Time dilation..with particles
One way of checking out the predictions of the time dilation formula is to find a clock which is moving very fast: then the differences between τ and τ0 should be apparent. Here Nature is kind: it supplies us with an abundance of very-fast-moving clocks...we just have to recognise them!
The point is that anything which has a ‘natural lifespan’ can be thought of as constituting a clock. Thus the particles which populate the microworld and ‘decay’ after some typical lifetime (into some other species) can be thought of as carrying a clock which tells them that its time to ‘go’. (If you think that description might apply to you too, you are right: and so does time dilation!) You probably know that the decay of particles is ‘statistical’ in the sense that one may speak only of a ‘typical’ lifetime (or half-life, if you prefer).

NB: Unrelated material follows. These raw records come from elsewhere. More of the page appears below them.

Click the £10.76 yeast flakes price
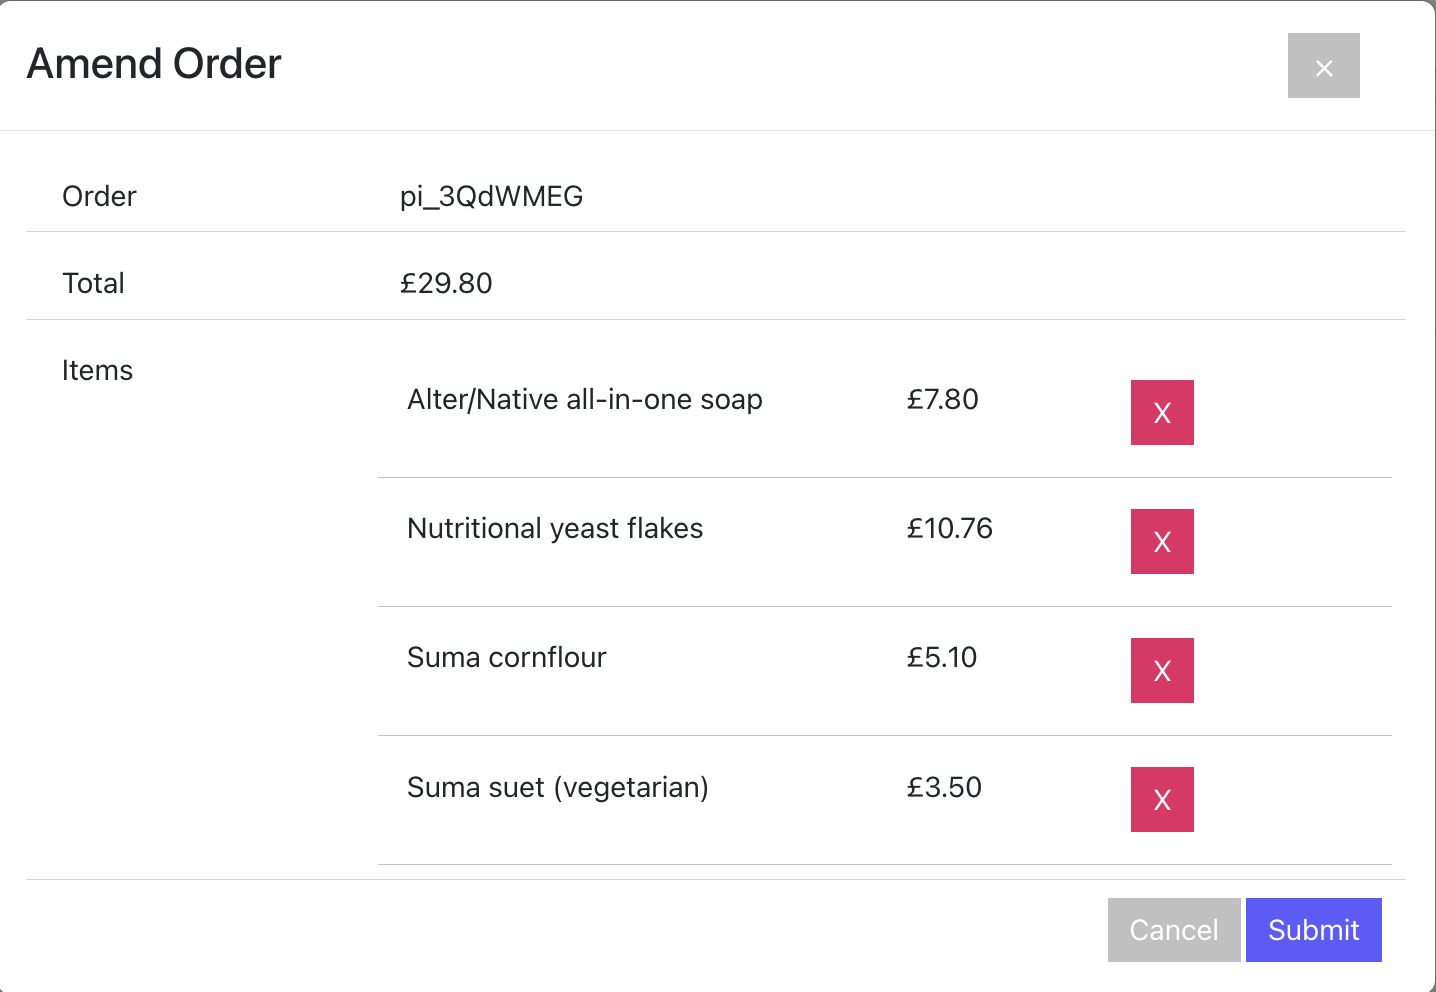The width and height of the screenshot is (1436, 992). (x=949, y=528)
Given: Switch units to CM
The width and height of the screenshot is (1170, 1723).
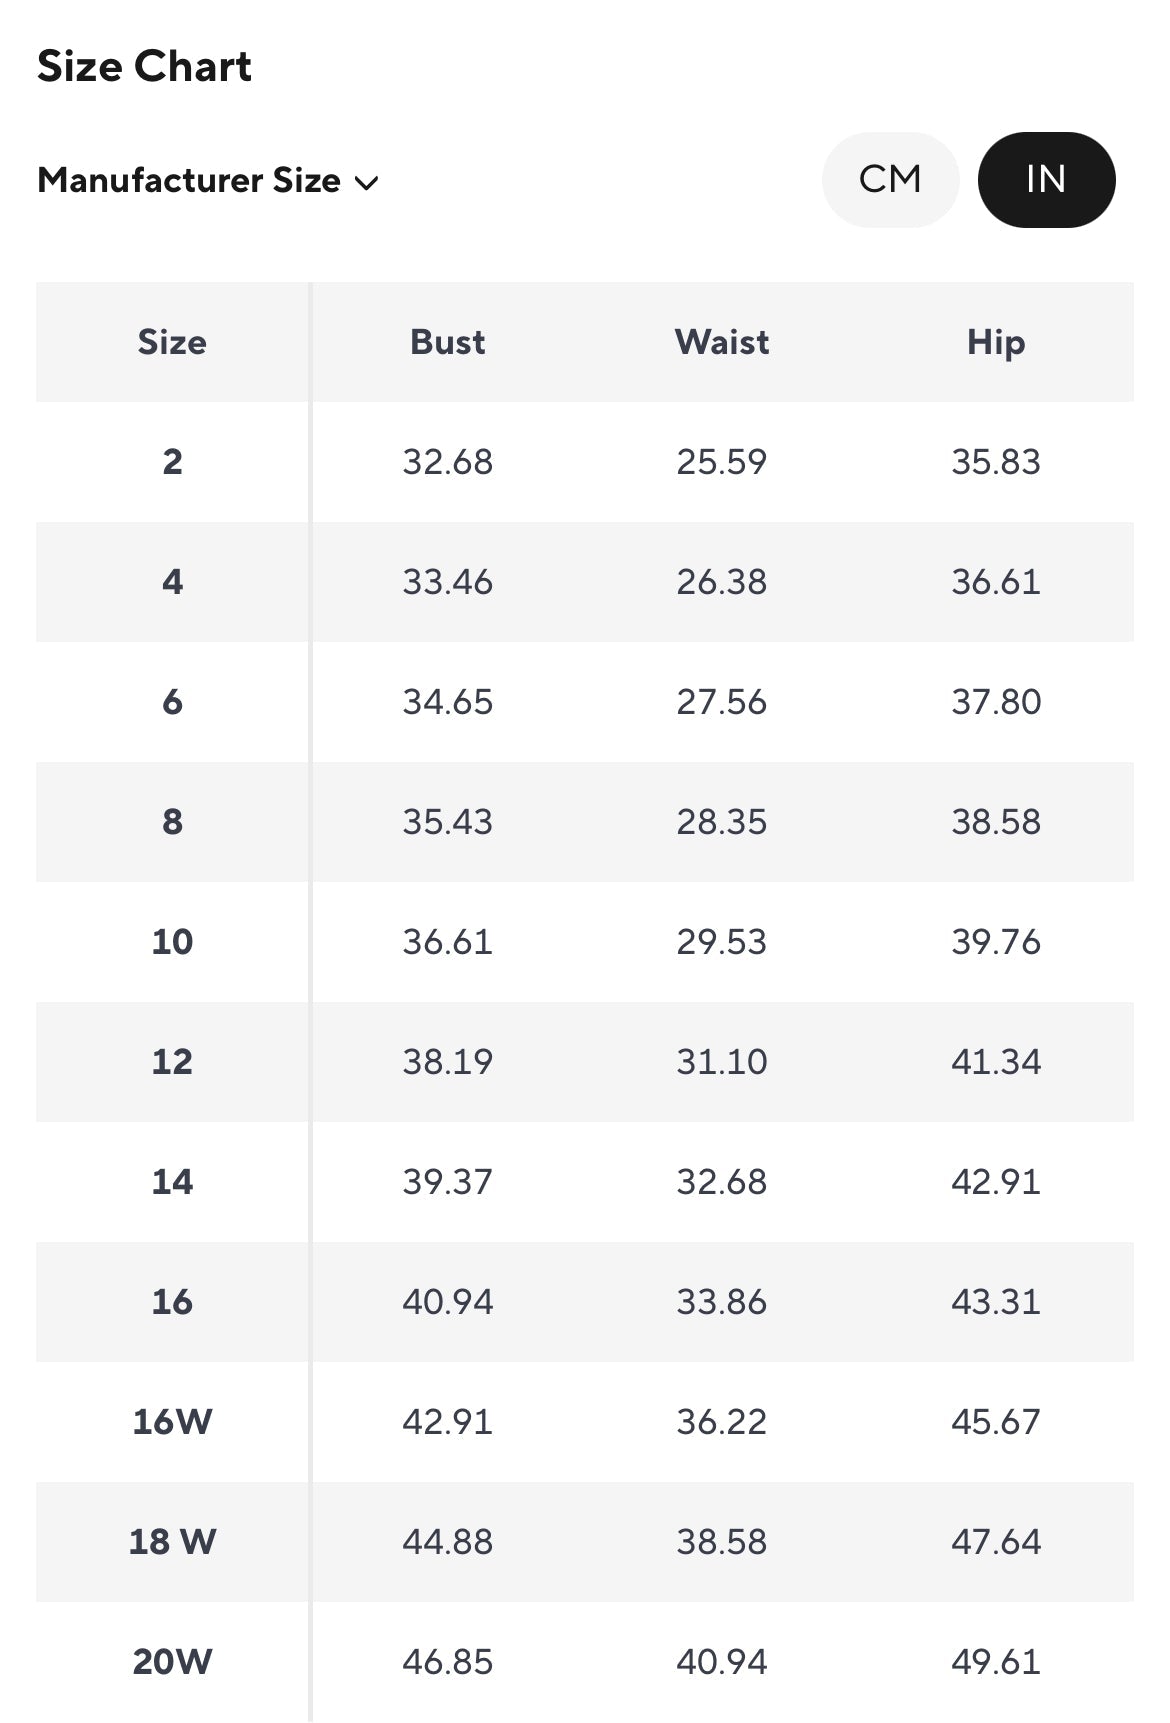Looking at the screenshot, I should [890, 180].
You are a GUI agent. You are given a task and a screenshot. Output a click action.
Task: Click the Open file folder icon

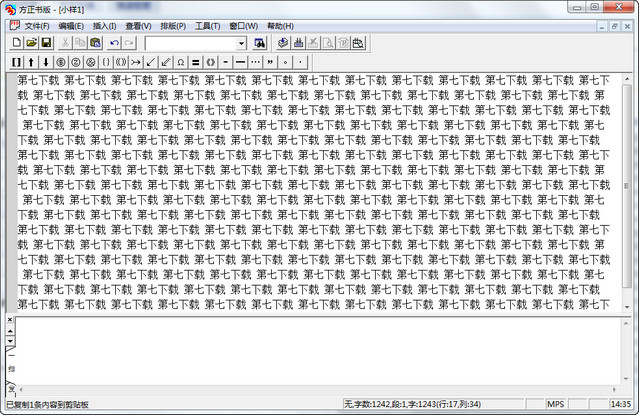[32, 43]
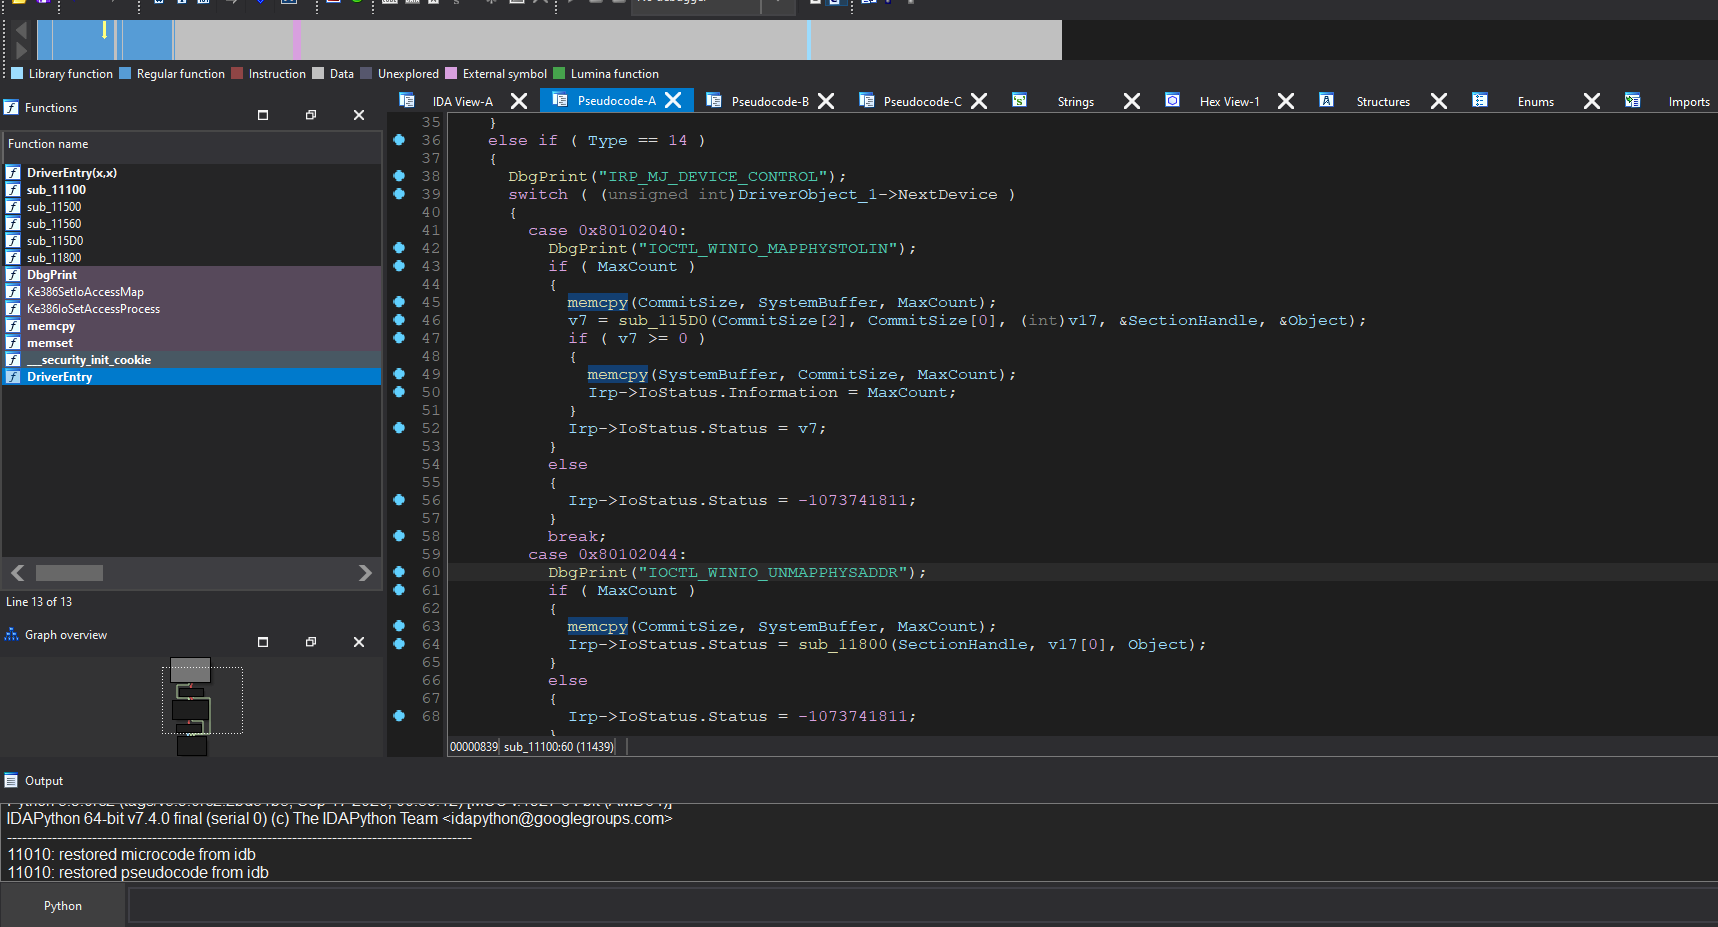1718x927 pixels.
Task: Click the Structures tab icon
Action: (1326, 100)
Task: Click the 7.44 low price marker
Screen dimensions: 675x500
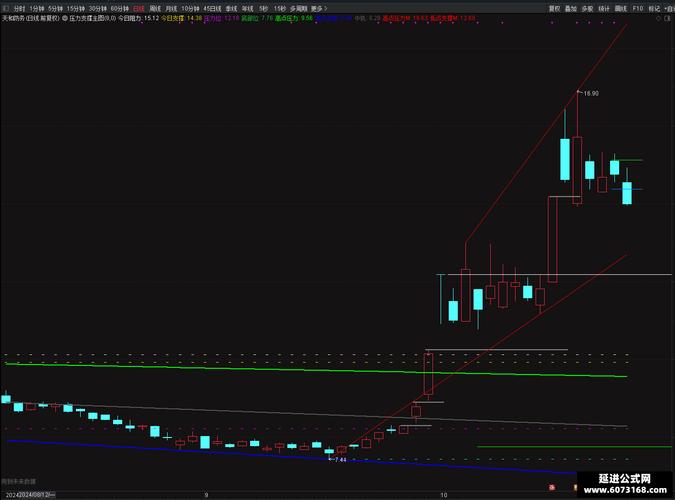Action: coord(340,459)
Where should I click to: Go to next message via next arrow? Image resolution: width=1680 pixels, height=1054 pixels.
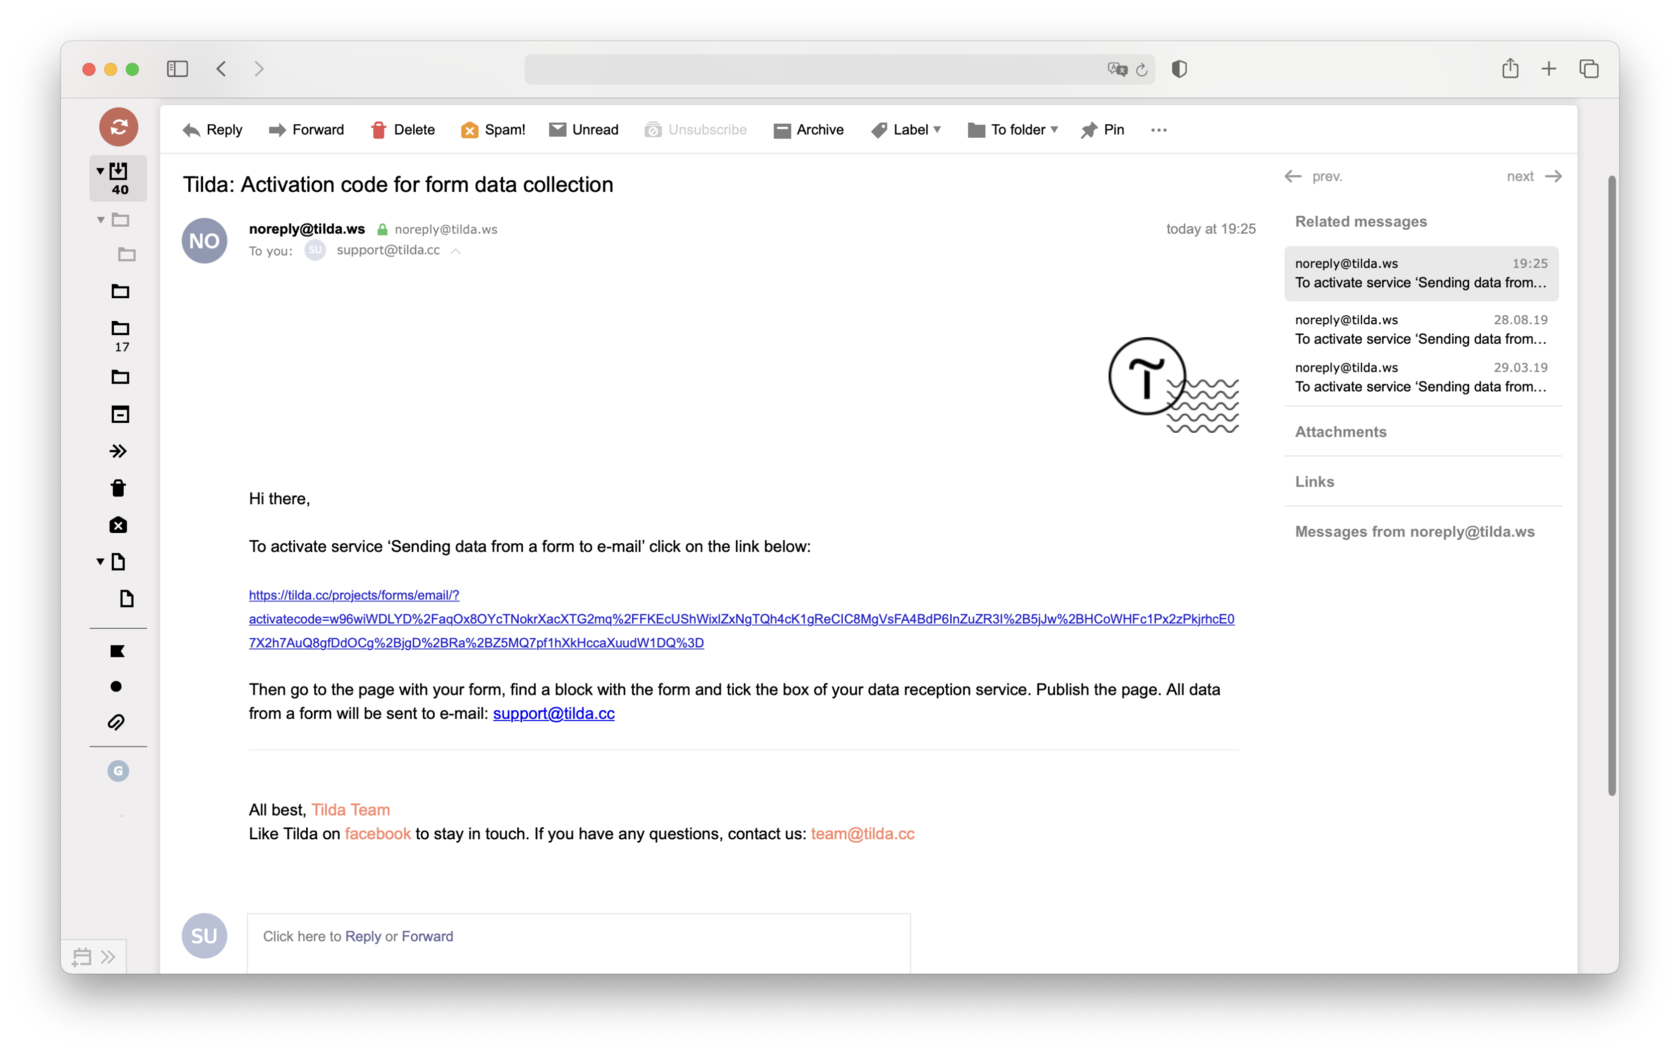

If one has a sample containing a given number of particles (at time t=0) the number still there (alive!) at time t falls off exponentially with t...as the particles ‘die’. If the lifetime is big the fall off with t is slow; if the lifetime is small the fall off with t is fast.
Experiments show that the decay rate is different according to whether the particles are at rest or moving rapidly (in each case ‘relative’ to the experimentalist).
The moving particles have a longer lifetime; their clocks run slow; they decay more slowly; they ‘live longer’.